Bottles are available in several materials. Plastic polyethylene is one of the most common bottle materials. It is an opaque material similar to a plastic milk jug. This type of sampling bottle presents a drawback because the oil cant be visually examined after the sample is obtained. Important oil properties, such as sediment, darkness, brightness, clarity and color, can be immediately learned from a visual inspection. Another material is PET plastic. It is a completely clear, glass-like material and is available in standard-sized bottles. This plastic is found to be compatible with most types of lubricating oils and hydraulic fluids, including synthetics. Of course, glass bottles are also available. These bottles tend to be more expensive, are heavier, and there is the risk of breakage during the sampling process. One advantage with glass bottles is that they can be cleaned and used over and over. The cleanliness of glass bottles often exceeds that of plastic bottles. One of the most important considerations in selecting a sampling bottle is to make sure it is sufficiently clean. The bottles required cleanliness level should be determined in advance. (See the article titled Bottle Cleanliness: Is a New Standard Needed? in the March-April 2003 issue of Practicing Oil Analysis magazine for additional information on sample bottle cleanliness.)
Conclusion
All oil analysis tools, techniques and diagnostic processes are worthless if the oil sample fails to effectively represent the actual condition of the oil in service in the machine.

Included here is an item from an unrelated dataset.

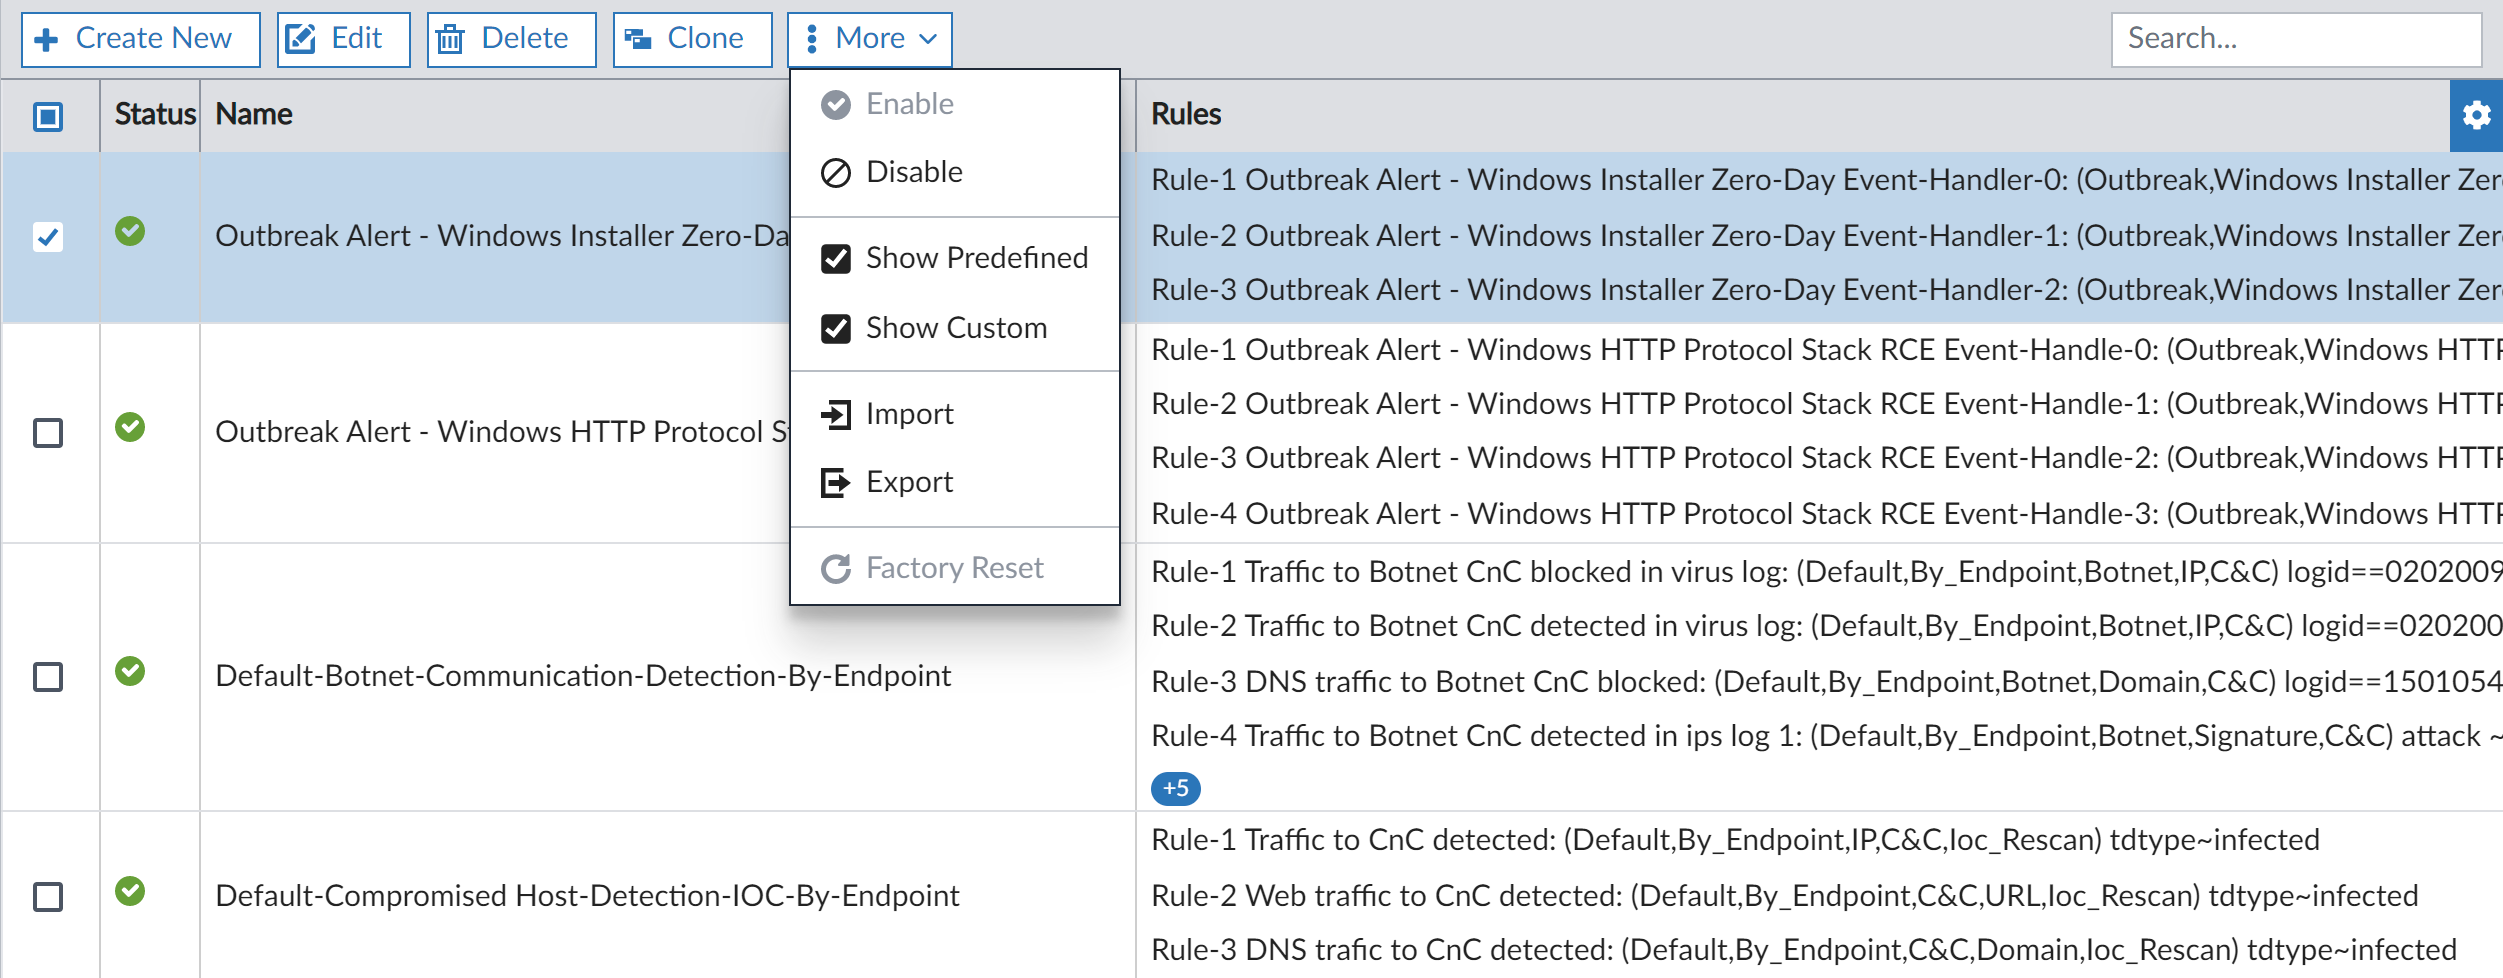Click the Delete button
The image size is (2503, 978).
[x=511, y=38]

Proper sampling procedures are the foundation of an effective oil analysis program. Without good sampling procedures, time and money are wasted, and incorrect conclusions based upon faulty data could be reached. To ensure that an oil analysis program is perceived as valuable and to boost confidence in the program, it is important to determine, understand and practice the processes that are necessary to obtain a representative oil sample. Editors Note This article is an abridged version of Chapter 4 from Oil Analysis Basics written by Drew Troyer and Jim Fitch and published by Noria Corporation. More information about the book can be obtained by visiting Noria Corporations online bookstore at www.noria.com/secure/.
Sidebar 1
Immediately after the first baseline samples were taken, a sample point survey was conducted. Shortly thereafter, the reports recommendation of installing pitot tube style sample valves in all of the plants splash-lubricated gearboxes was implemented, in conjunction with a filtration program. At the prescribed time, these gearboxes were resampled, using the new sample valves, and submitted to the lab for analysis. Of the 28 boxes deemed initially to be critical, 22 of 28 were returned as normal. Editors Note The moral of this story is that if you want to get accurate data, particularly where particle counting is a required test, the use of appropriate sample valves is of paramount importance. To receive and act on an analysis report that indicates a critical problem but turns out to be nothing more than poor sampling, is the easiest way to erode confidence in any oil analysis program.